To verify the viability of CoSA/N−PCMS in practical applications, a Zn−air battery (ZAB) was assembled (Figure 5a). CoSA/N−PCMS was used as the air cathode, polished zinc flakes were used as the anode, and 6 M KOH and 0.2 M zinc acetate were used as the electrolyte [61]. As displayed in Figure 5b, the CoSA/N−PCMS-assembled ZAB has a higher and more stable OCV of 1.47 V than the ZAB based on Pt/C + RuO₂ (1.40 V). The ZAB with a CoSA/N−PCMS air cathode exhibits a maximum power density of 168.7 mW cm⁻², which is better than the ZAB assembled with Pt/C+RuO₂ (146.3 mW cm⁻²) (Figure 5c).

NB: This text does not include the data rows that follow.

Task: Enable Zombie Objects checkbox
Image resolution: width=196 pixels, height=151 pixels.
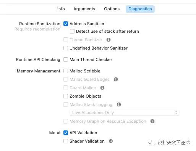Action: pos(66,96)
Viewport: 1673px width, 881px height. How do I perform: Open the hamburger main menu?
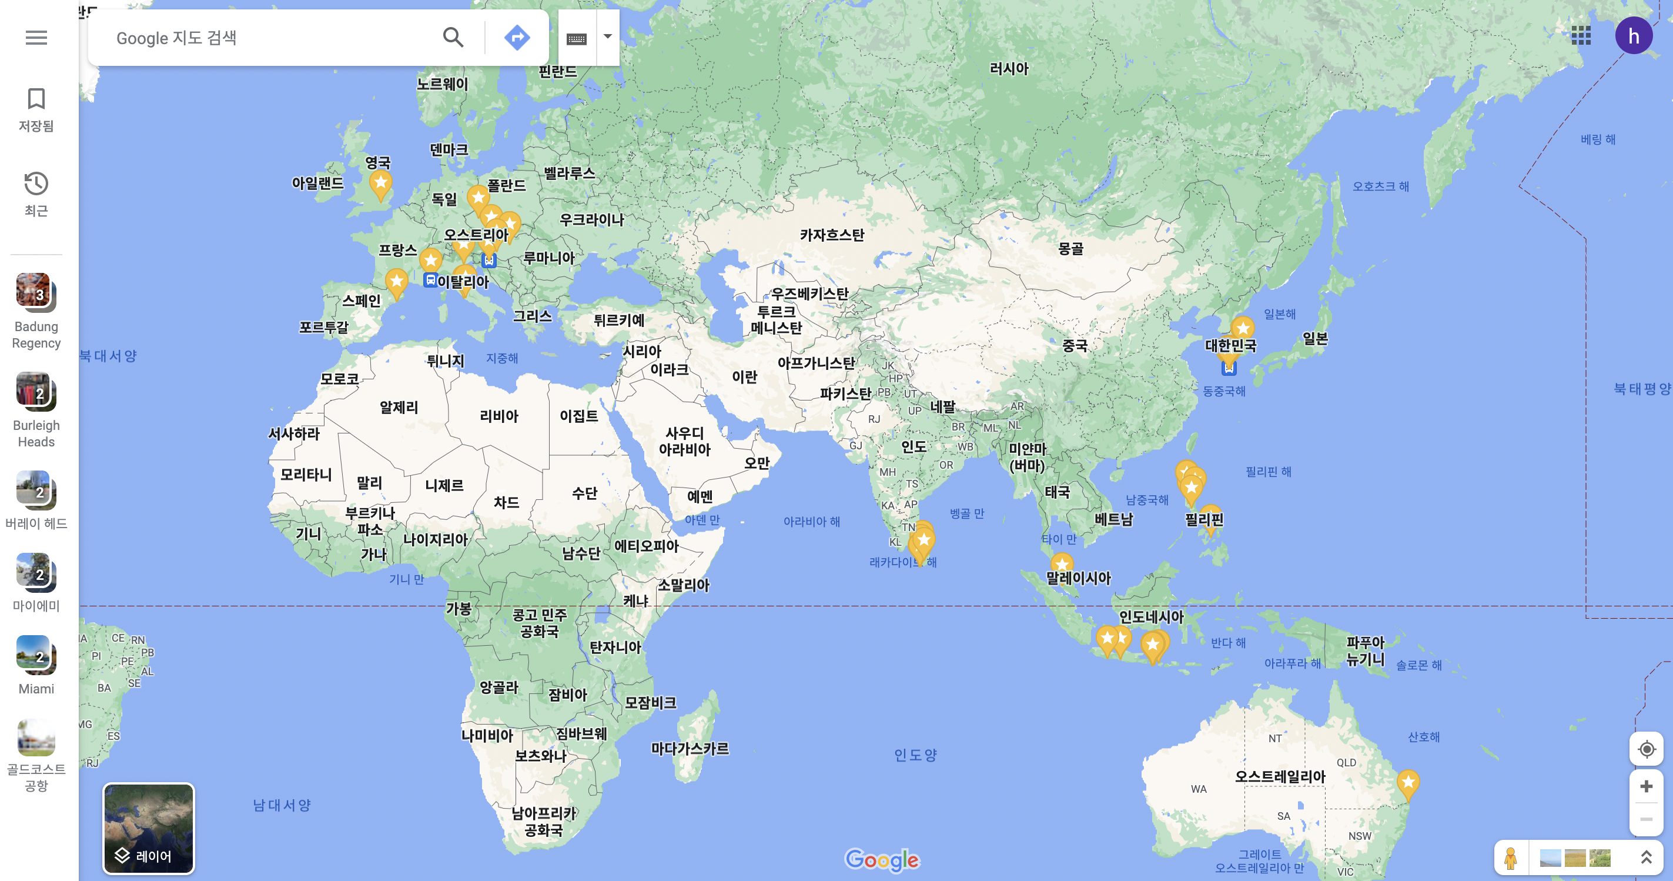tap(36, 38)
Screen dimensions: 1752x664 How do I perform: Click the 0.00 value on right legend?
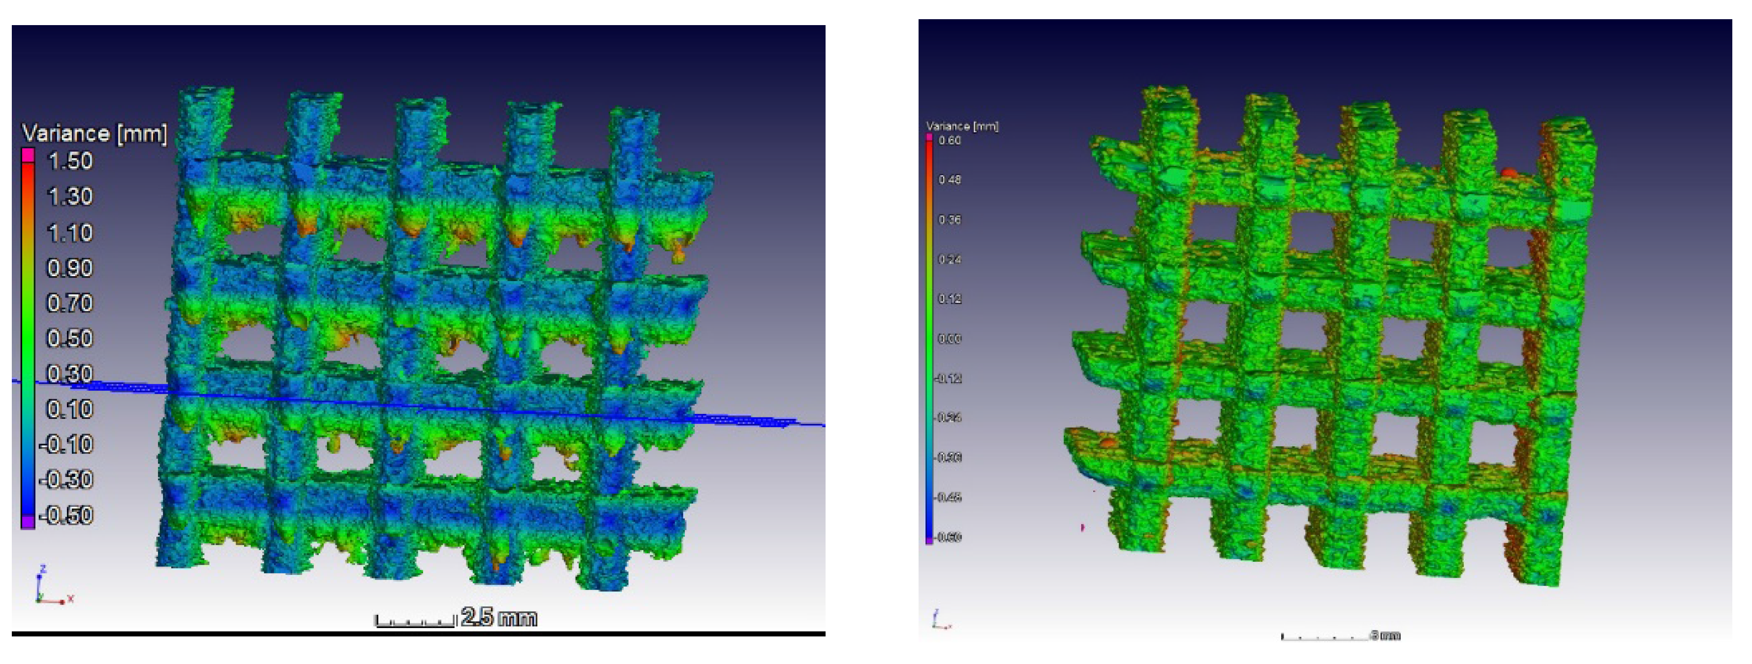949,339
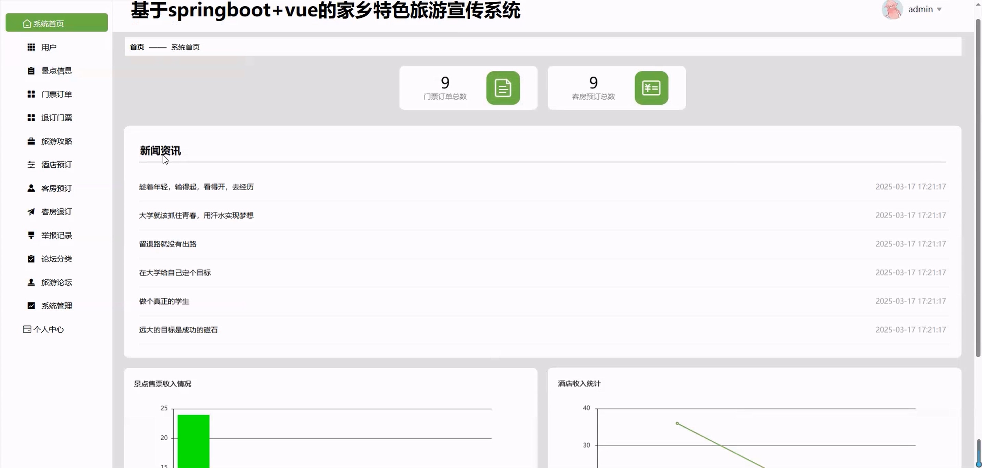Click the green yen card icon for 客房预订总数
The image size is (982, 468).
coord(651,88)
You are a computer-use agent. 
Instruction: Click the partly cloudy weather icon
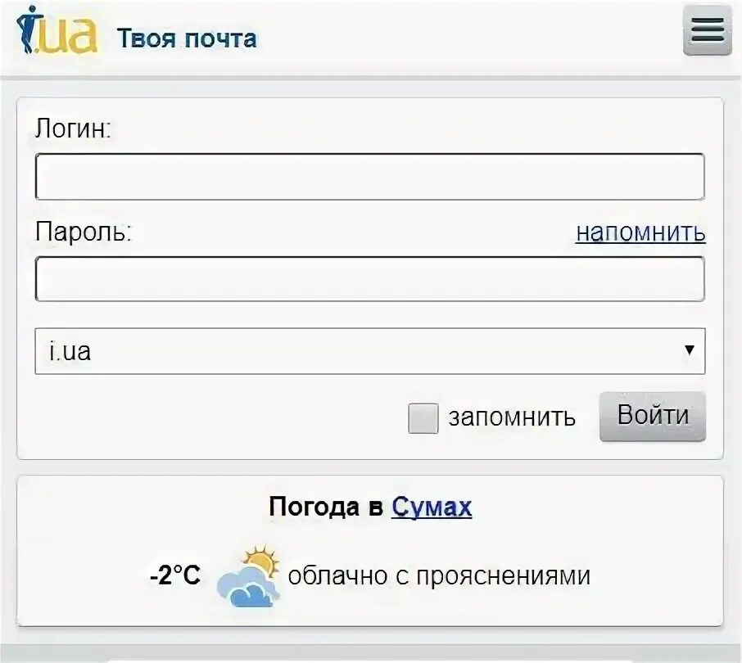point(249,576)
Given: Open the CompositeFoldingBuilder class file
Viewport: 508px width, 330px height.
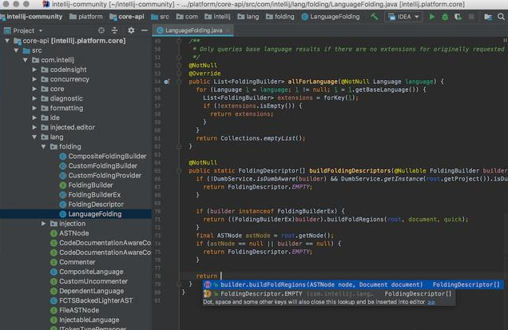Looking at the screenshot, I should (107, 157).
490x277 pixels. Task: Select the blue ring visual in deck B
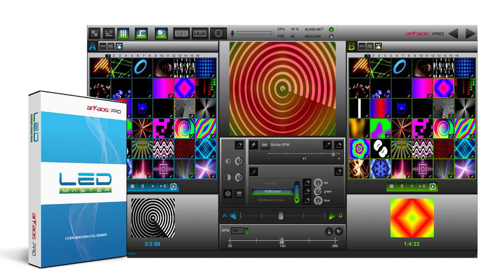(x=402, y=67)
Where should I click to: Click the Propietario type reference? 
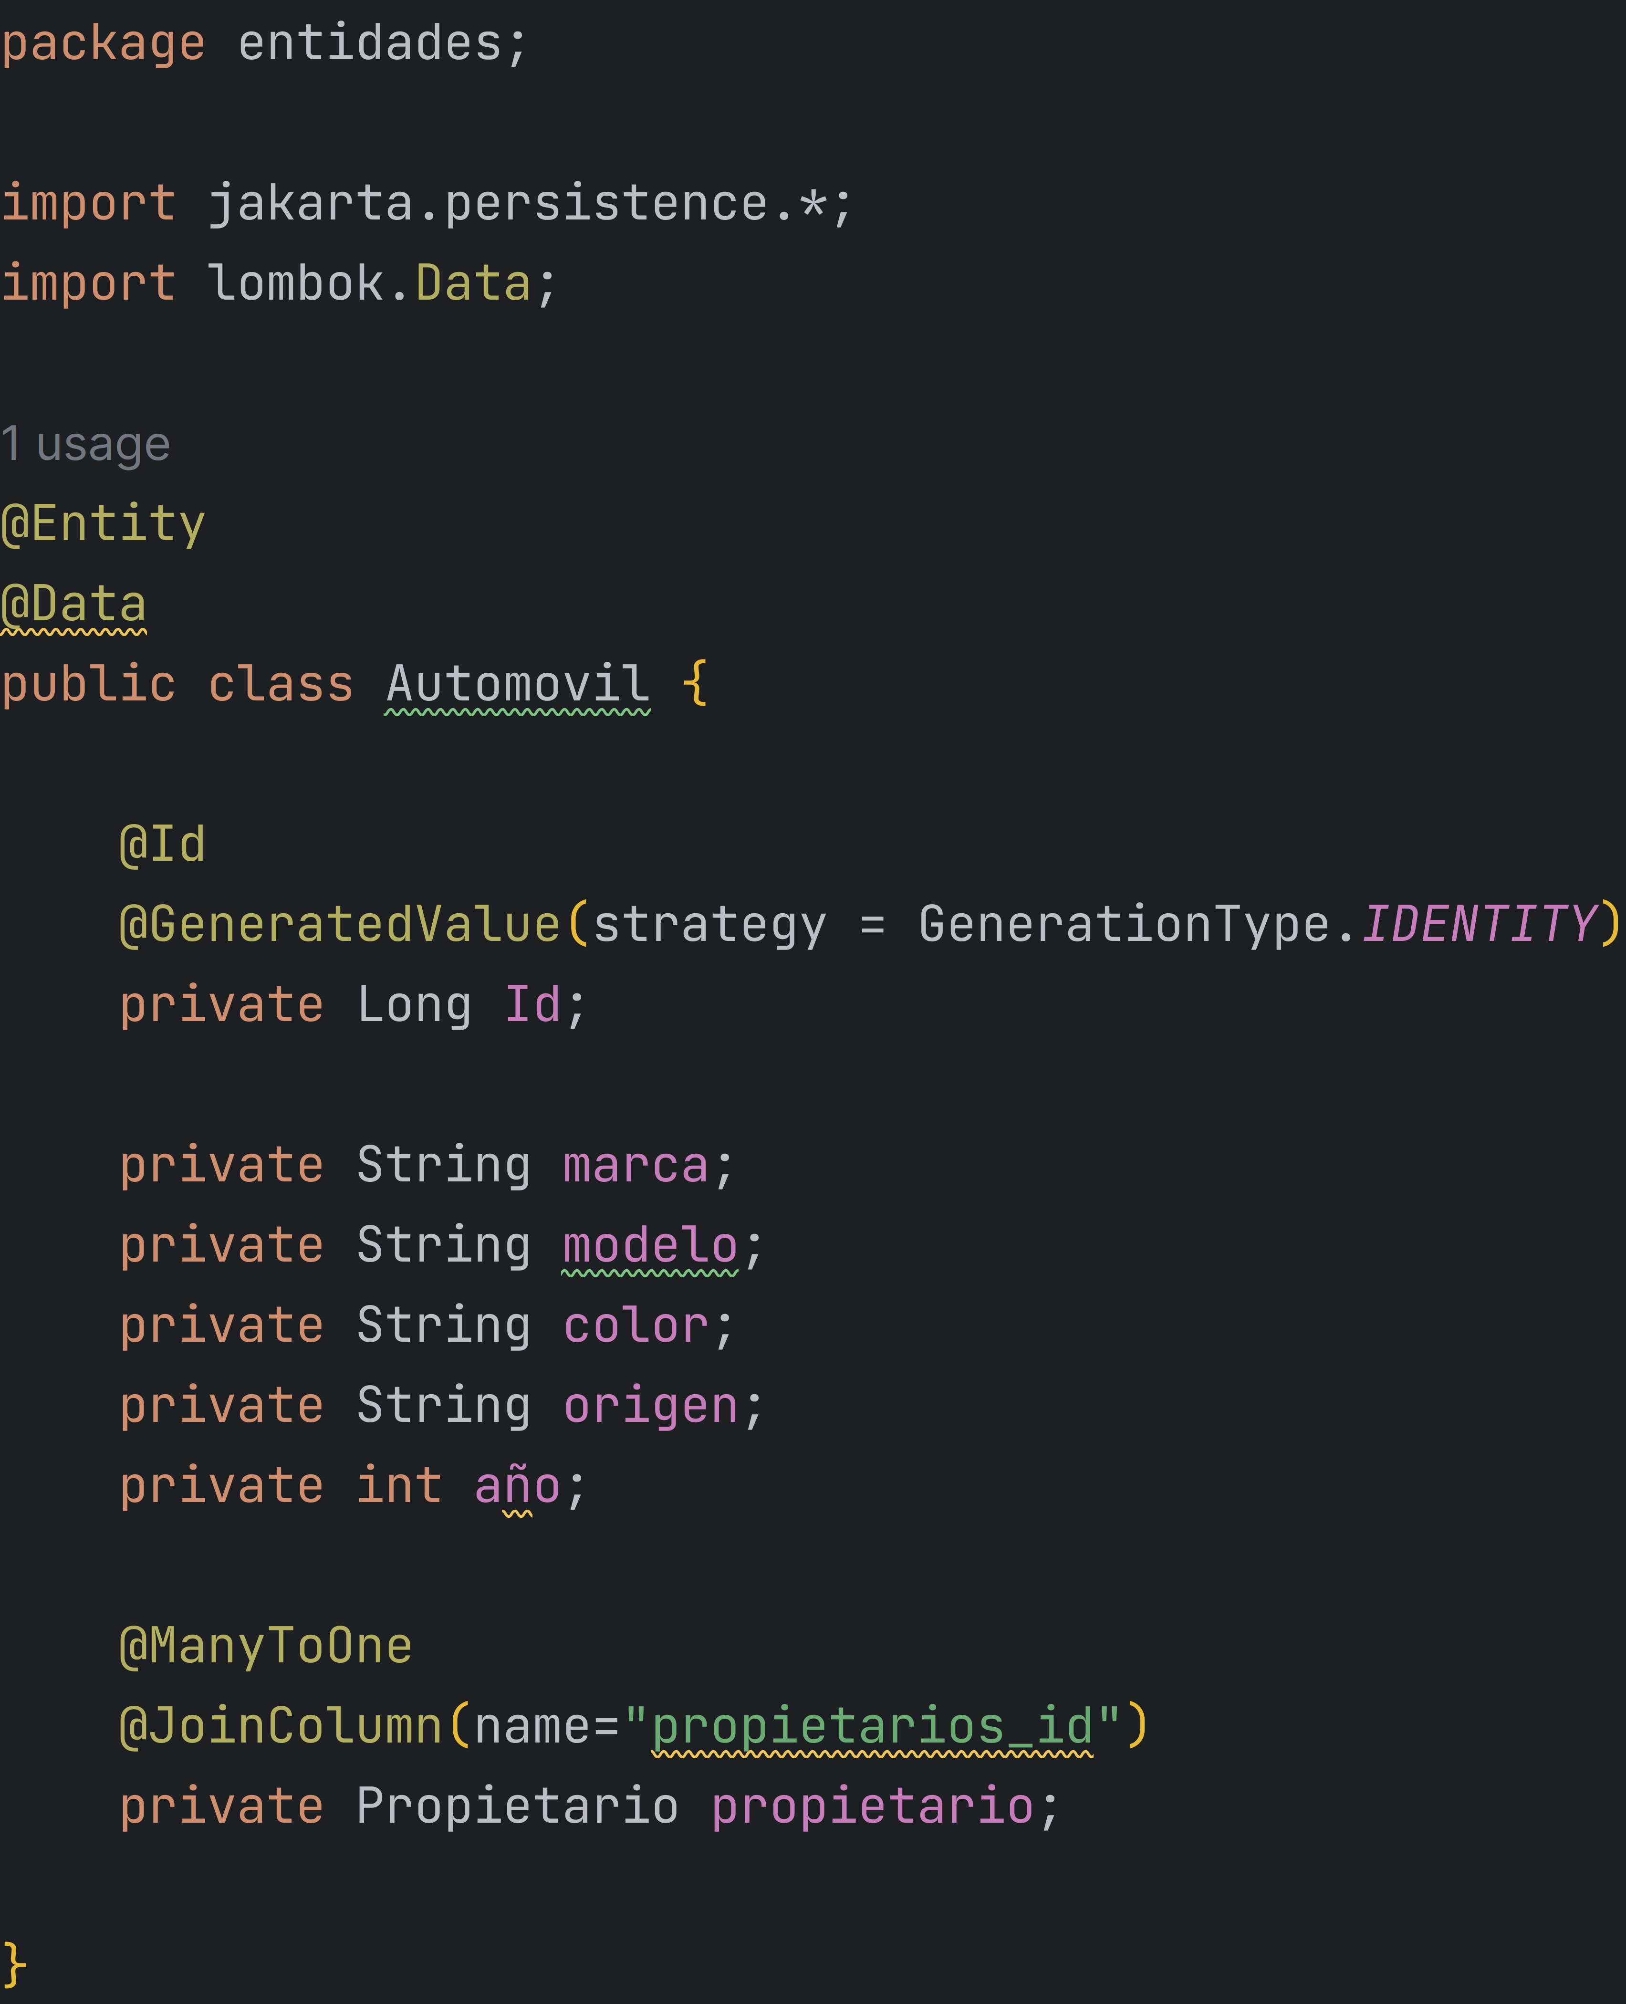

Moreover, its discharge capacity of 796 mA h g⁻¹ outperforms that of Pt/C+RuO₂ (698 mA h g⁻¹) at a current density of 10 mA cm⁻² (Figure 5d). As shown in Figure 5e, static discharge tests were performed on ZABs assembled with CoSA/N−PCMS with the current density of 0−40 mA cm⁻². The rate performance of ZAB under varied current densities all show very stable voltages, proving the excellent discharge rate performance of the CoSA/N−PCMS-based ZAB. In addition, constant-current charging and discharging were performed to further investigate the stability of the ZAB (Figure 5f). The initial discharge potential of the CoSA/N−PCMS ZAB was 1.17 V and the charging potential was 2.08 V, with a charge−discharge voltage gap of 0.91 V. After 90 h of cycling, the ZAB based on CoSA/N−PCMS maintained a negligible voltage gap change. However, the stability performance of the Pt/C+RuO₂-based ZAB decreased sharply after 50 h. The above results demonstrate the viability of the practical application of CoSA/N−PCMS in ZABs.

4. Conclusions

In summary, highly active Co monoatomic catalysts with a high nitrogen content were successfully prepared by a N-rich nucleobase-engaged competitive coordination self-assembly strategy. The N originating from Ad−Zn/Co SCMS promotes the coordination of Co during pyrolysis. The large specific surface area, abundant micropores, and the wealth of atomically dispersed Co−N₄ sites result in CoSA/N−PCMS exhibiting excellent ORR properties (E_onset = 0.99 V, E_1/2 = 0.87 V). In particular, a ZAB based on CoSA/N−PCMS exhibits a maximum power density of 168.7 mW cm⁻², an impressive specific capacity of 796 mA h g⁻¹, and excellent cycling durability over 90 h. This work aims to regulate the coordination environment of metal atoms by using a nitrogen-rich molecule to improve the catalytic activity of the M−N−C SACs.